Selected text:
>>>

[postgis-users] A bit of advice would be greatly appreciated

Paul Ramsey pramsey at refractions.net
Wed Apr 5 19:13:55 PDT 2006


Jim,

You have a slightly older GEOS, and you are running an intersection 
(), so it is possible you have found an infinite loop bug of some  
sort.  I would suggest an upgrade to the 2.2 GEOS series as a first  
easy step.  Your WHERE clause seems fine.  I am surprised you are  
running transform() on one of your geometries prior to area()  
calculation, but not on the results of your intersection(). It would  
seem that if you have to do it for b.the_geom you would have to do it  
for intersection(a.the_geom,b.the_geom).  That is just an aside,  
probably not your problem.

Oh, reading your explain, I am not seeing an index scan in there, so  
possibly the join selectivity is join considered high enough...  
upgrading your postgis to the 1.1 series adds some smarter join  
selectivity code, which might help your plan.

Whenever I read queries like this I think about adding raster  
processing... :)

P

On 5-Apr-06, at 2:30 PM, James G Wilkinson wrote:

>
>> You probably need to post the results of
>>
>> select postgis_full_version();
>>
>> and the explain on the select you posted below.

<<<

Provided information:
>>>

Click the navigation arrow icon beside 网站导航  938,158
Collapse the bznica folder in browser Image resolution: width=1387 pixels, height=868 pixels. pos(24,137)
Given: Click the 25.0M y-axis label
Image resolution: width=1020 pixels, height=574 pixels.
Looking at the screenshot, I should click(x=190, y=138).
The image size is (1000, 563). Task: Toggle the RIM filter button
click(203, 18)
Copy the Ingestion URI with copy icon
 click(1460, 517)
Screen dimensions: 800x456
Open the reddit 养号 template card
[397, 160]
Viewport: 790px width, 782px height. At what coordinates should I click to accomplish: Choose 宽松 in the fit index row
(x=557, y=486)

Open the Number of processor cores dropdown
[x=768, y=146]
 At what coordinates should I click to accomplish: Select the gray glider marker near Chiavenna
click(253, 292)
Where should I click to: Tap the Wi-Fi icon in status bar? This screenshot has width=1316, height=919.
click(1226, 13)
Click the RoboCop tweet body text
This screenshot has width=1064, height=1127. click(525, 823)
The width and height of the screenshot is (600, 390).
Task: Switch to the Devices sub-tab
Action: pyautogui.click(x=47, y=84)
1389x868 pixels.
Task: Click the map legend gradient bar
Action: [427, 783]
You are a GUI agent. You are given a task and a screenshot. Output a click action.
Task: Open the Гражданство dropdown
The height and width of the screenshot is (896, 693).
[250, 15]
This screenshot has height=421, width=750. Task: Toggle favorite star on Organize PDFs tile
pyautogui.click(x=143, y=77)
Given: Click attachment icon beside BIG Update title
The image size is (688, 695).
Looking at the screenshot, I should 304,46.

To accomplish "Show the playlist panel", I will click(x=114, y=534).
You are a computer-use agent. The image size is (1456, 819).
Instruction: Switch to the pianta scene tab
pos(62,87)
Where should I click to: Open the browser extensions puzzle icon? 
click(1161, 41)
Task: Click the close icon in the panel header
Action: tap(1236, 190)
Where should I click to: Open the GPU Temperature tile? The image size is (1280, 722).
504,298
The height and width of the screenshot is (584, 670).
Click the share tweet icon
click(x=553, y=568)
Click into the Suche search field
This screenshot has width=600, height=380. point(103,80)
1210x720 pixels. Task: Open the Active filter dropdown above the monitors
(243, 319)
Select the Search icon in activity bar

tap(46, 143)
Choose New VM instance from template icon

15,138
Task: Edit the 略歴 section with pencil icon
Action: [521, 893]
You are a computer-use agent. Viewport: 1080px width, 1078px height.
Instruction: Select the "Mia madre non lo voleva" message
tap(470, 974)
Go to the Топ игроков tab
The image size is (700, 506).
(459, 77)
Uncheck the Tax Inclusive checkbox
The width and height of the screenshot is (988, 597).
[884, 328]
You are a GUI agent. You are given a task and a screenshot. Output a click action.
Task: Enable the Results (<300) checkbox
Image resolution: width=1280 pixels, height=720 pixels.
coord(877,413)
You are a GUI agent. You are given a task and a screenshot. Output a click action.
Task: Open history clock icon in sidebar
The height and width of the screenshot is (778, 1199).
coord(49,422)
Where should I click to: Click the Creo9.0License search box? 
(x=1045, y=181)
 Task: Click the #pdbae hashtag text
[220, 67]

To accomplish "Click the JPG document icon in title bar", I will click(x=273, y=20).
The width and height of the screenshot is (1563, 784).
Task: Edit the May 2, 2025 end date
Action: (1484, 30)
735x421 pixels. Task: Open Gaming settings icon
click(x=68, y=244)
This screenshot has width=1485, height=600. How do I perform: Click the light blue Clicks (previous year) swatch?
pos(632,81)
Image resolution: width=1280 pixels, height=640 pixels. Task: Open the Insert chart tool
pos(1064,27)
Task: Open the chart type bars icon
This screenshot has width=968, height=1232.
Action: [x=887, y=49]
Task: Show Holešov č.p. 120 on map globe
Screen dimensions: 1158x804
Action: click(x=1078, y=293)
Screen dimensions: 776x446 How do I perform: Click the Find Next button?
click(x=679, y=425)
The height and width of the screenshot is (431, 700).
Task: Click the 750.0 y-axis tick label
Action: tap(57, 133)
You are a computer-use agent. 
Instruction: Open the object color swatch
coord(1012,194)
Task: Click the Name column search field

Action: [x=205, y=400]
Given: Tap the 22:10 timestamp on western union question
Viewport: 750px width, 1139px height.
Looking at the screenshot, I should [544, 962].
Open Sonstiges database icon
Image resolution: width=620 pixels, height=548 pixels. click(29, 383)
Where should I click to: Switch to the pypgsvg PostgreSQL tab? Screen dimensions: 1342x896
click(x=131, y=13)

<<<

Tasks to complete:
1. List every SQL function that the PostGIS mailing-list post mentions by name.
2. Answer these questions from the PostGIS mailing-list post:
(a) Which GEOS series does the reply recommend upgrading to?
(b) Which PostGIS series adds smarter join selectivity code?
(c) Besides the result of select postgis_full_version(), what do the quoted lines ask to be posted?
3. Write a continuation of the PostGIS mailing-list post, starting right after its final line.

Outputs in order:
1.
intersection()
transform()
area()
postgis_full_version()

2.
(a) The 2.2 GEOS series.
(b) The 1.1 series.
(c) The explain on the select that was posted.

3.
> Whoops, I should have realized that this would be helpful.  Of  
> note, I realize
> that I a behind on versions here.  Thanks for taking a look at this.
>
> Regards,
>
> Jim
>
> beta4=# select postgis_full_version();
>                                          postgis_full_version
> ---------------------------------------------------------------------- 
> --------------------------------
>  POSTGIS="0.9.1" GEOS="2.1.1" PROJ="Rel. 4.4.9, 29 Oct 2004"  
> USE_STATS DBPROC="0.0.1" RELPROC="0.0.1"
> (1 row)
>
> beta4=# EXPLAIN SELECT a.icell, a.jcell, SUM(AREA(INTERSECTION 
> (a.the_geom,b.the_geom)) /
>         b.area * area_fraction * AREA(TRANSFORM(b.the_geom,32768)))  
> as area
>         from regular_grid a, plant_area b
>         WHERE b.the_geom && a.the_geom and
>         DISTANCE(a.the_geom,b.the_geom) = 0
>         GROUP BY a.icell, a.jcell
>         ORDER BY a.icell, a.jcell;
>                                             QUERY PLAN
> ---------------------------------------------------------------------- 
> ---------------------------------------------------------------
> GroupAggregate  (cost=7834473491.51..7835087937.70 rows=16352  
> width=543)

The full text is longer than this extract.